Smaller embassies with less ambitious designs also have appeared in Second Life. For countries such as Macedonia, Malta and the Maldives, an archipelago in the Indian Ocean, it offers a chance for exposure at a relatively low cost. Two months ago, foreign ministers from the United Kingdom, Malta and the Maldives held a "joint virtual press conference" in Second Life to "draw the world's attention to the devastating impacts of climate change on the world's Small Island States." And when Rep. Edward J. Markey (D-Mass.) had to stay in Washington during the climate change summit in Bali last month, he was able to address the United Nations conference and take questions through his Second Life avatar -- a kind of 21st-century satellite hookup.

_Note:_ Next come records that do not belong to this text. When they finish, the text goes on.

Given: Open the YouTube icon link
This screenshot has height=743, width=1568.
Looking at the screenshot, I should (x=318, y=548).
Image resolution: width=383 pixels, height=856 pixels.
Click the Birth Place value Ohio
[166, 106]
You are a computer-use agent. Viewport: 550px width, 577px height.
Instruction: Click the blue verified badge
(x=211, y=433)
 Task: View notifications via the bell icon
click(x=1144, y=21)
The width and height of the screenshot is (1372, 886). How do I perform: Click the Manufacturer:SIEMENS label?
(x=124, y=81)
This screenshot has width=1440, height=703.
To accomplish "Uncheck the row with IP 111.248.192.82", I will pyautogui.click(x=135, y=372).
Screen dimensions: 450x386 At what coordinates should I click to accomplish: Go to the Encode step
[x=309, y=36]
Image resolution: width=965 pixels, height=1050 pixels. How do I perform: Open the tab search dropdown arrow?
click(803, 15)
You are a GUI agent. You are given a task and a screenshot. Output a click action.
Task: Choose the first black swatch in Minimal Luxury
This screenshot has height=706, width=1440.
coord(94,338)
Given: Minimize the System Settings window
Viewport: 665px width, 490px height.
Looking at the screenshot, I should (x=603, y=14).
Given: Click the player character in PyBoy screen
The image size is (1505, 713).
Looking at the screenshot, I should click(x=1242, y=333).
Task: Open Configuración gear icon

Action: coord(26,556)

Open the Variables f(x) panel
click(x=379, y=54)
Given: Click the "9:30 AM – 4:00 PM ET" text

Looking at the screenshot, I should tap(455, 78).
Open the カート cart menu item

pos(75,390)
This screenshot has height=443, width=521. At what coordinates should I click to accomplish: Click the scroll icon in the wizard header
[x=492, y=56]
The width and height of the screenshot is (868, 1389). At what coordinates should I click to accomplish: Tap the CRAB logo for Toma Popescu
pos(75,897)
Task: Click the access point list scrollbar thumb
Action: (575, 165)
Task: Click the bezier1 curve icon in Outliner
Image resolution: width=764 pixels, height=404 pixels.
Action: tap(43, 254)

Estonia is the latest nation to build a Second Life embassy, opening last month. Its ultramodern building represents the high-tech aspirations of a nation trying to make rapid technological progress. Daniel Vaarik, managing director of Hill & Knowlton Estonia, which designed the building, said the virtual embassy was a "logical step," adding that the intention is "to reach outside of Estonia and find people who are interested in . . . e-technology and e-governance, to create a discussion ground for e-services, communication in virtual environments."

Travel agencies, too, have found a home in Second Life's digital landscape. The youth-focused STA Travel has a substantial presence, including an orientation center to teach newcomers how to master Second Life. It also offers travel discussions and tours of Second Life, teleporting participants to interesting areas. But its main service is live operators who can book travel packages in the real world.

Like many real-life travel destinations, Second Life can be overwhelming. The sheer number of locations makes finding what you want a complex task. And when you do arrive at your location, the profusion of images takes time to download. It can be disconcerting to watch the details of your new location appear on the screen after your arrival. Plus, the controls can take time to master.

Second Life also suffers from some of the same pushy over-promotion that infests the rest of the Internet. The first place I tried to visit was the dubiously titled Welfare Island, which I selected because it was the most popular destination at the time, with recent traffic at 145,000 residents -- all apparently attracted because the island was offering free handouts of "$$$."

Except I couldn't get there: An error message said, "The region you are attempting to enter is currently full." The next two most popular sites, Hippiepay and Neva Naughty, were also full. When I finally arrived, I found they were merely places featuring the kind of surveys most people try to avoid taking online.

In the end, I was glad to return to my "first life," where the beaches may not have flying horses, but they do have flavors and textures and crisp, fresh breezes. When it comes to Second Life, it isn't the buildings I'll remember as much as the residents. You can meet interesting people with different worldviews, share a laugh and discover things you never knew before. Just like traveling in the real world.

Daniel Greenberg is a freelance technology writer and a frequent contributor to The Post.